OBJECTIVE — Revise the listing below so that "Instruction" becomes "Command" wherever it occurs, with every other line unchanged and the pictures left out.
— START —
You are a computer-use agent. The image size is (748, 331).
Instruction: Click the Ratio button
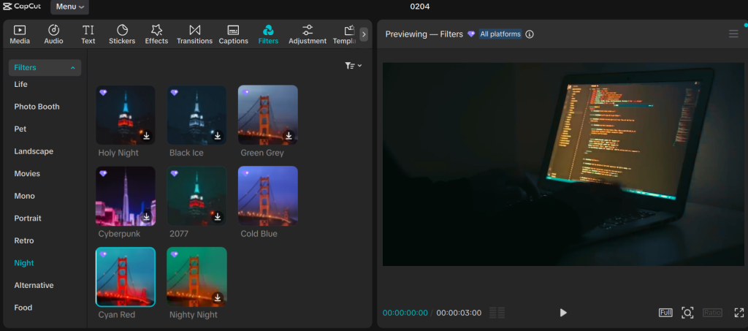pos(712,313)
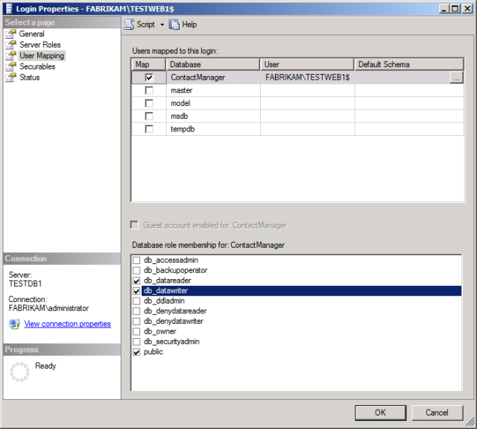Open the Help toolbar button

click(174, 25)
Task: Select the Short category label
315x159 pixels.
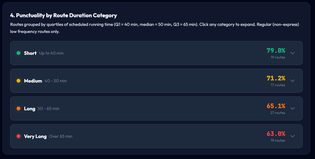Action: point(30,53)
— END —
RESPONSE TO THE EXERCISE —
You are a computer-use agent. The image size is (748, 331).
Command: Click the Ratio button
pos(712,313)
Open the Help toolbar button

click(174, 25)
Task: Select the Short category label
315x159 pixels.
Action: point(30,53)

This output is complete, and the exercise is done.